CREATE EXTERNAL TABLE
CREATE EXTERNAL TABLE [IF NOT EXISTS] [schema_name.]table_name [( column-definition [ , column-definition ] * )] USING datasource [OPTIONS (key1 val1, key2 val2, ...)]
For more information on column-definition, refer to Column Definition For Column Table.

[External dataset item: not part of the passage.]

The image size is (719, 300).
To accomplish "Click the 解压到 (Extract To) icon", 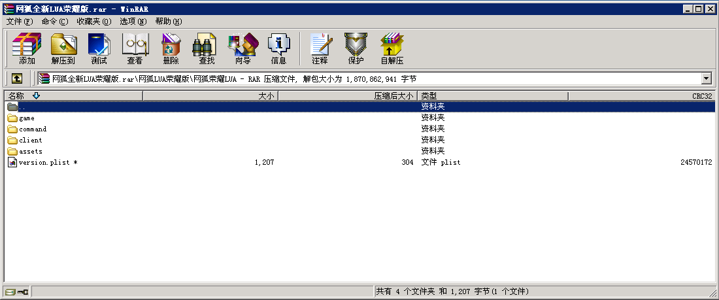I will (63, 48).
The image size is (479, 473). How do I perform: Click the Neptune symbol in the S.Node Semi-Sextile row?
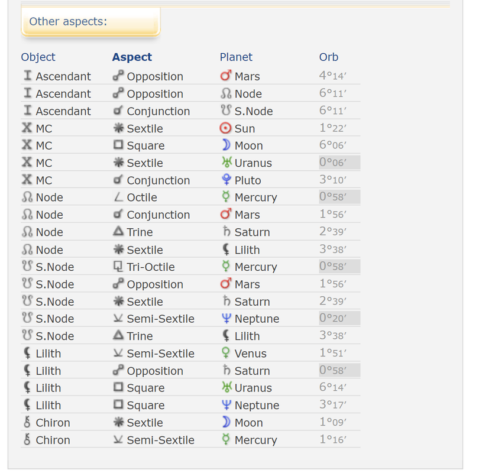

External tables point to external data sources. SnappyData supports all the data sources supported by Spark. You should use external tables to load data in parallel from any of the external sources. The table definition is persisted in the catalog and visible across all sessions.
USING <data source>
Specify the file format to use for this table. The data source may be one of TEXT, CSV, JSON, JDBC, PARQUET, ORC, and LIBSVM, or a fully qualified class name of a custom implementation of org.apache.spark.sql.sources.DataSourceRegister. Note that most of the prominent datastores provide an implementation of 'DataSource' and accessible as a table. For instance, you can use the Cassandra spark package to create external tables pointing to Cassandra tables and directly run queries on them. You can mix any external table and SnappyData managed tables in your queries.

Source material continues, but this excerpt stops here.